Pixel coordinate grounding data

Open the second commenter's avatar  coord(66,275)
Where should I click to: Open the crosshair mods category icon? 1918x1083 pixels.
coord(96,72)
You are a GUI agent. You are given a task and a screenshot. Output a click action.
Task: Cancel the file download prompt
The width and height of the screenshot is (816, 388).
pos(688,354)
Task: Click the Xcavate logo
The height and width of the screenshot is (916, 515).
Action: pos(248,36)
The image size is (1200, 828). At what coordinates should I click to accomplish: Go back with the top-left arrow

▶ _THE PROBLEM_
Each entry given above is to be duplicated exactly.

▶ _FINISHED EXERCISE_
Open the second commenter's avatar  coord(66,275)
Where should I click to: Open the crosshair mods category icon? 1918x1083 pixels.
coord(96,72)
You are a GUI agent. You are given a task and a screenshot. Output a click action.
Task: Cancel the file download prompt
The width and height of the screenshot is (816, 388).
pos(688,354)
Task: Click the Xcavate logo
The height and width of the screenshot is (916, 515).
Action: pos(248,36)
The image size is (1200, 828). At what coordinates should I click to accomplish: Go back with the top-left arrow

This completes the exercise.